A Chinese cybersecurity firm has announced what it claims are domestically developed AI tools capable of matching the capabilities of Anthropic's Mythos, a frontier model that has drawn significant attention for its advanced cybersecurity applications. The announcement signals an escalating technological rivalry between the US and China in the domain of AI-powered cyber defence.
What Was Unveiled
The announcement was made by Zhou Hongyi, founder of 360 Security Technology, at the ISC.AI 2026 cybersecurity conference in Beijing. The company unveiled two tools under the collective banner "Yitian Tulong" — a reference meaning "Heavenly Sword and Dragon Saber" from a classic Chinese martial arts novel.
The first tool, Tulongfeng, is an automated software vulnerability discovery system that Zhou described as "China's version of Mythos." The second, Yitianzhen, is an automated cyber defence and incident response system.
Zhou portrayed the AI tool as a strategic national asset, warning against a scenario where U.S. firms possess advanced vulnerability-detection capabilities while Chinese companies lack comparable access. He argued that such powerful technology should not be monopolised by any single country.
360 Security Technology says Tulongfeng has identified 3,432 software vulnerabilities, including 105 confirmed by Chinese authorities.

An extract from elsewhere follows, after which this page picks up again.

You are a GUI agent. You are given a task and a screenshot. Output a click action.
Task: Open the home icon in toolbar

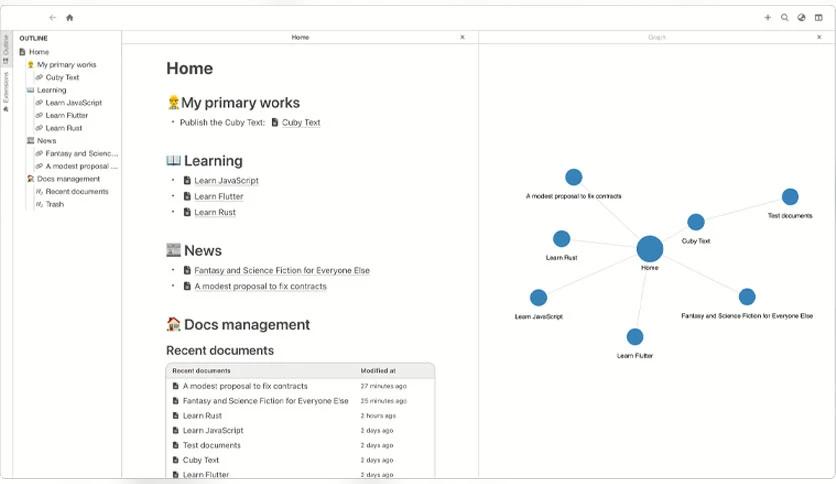69,18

However, the company acknowledges that Chinese AI models still lag behind their U.S. counterparts by 20–30%, relying instead on a combination of AI, cybersecurity expertise, and automated tools to bridge the gap.
Anthropic's Mythos is not publicly available and remains accessible only to a small number of trusted organisations as part of a controlled research programme. China's decision to publicly benchmark against it, by name, reflects how the model has become a reference point in the global AI security conversation, even before wide release.
For policymakers and security researchers watching the US-China technology divide, the 360 announcement is a data point worth tracking: not because the tools have been independently verified, but because the intent behind them has been stated explicitly and at scale.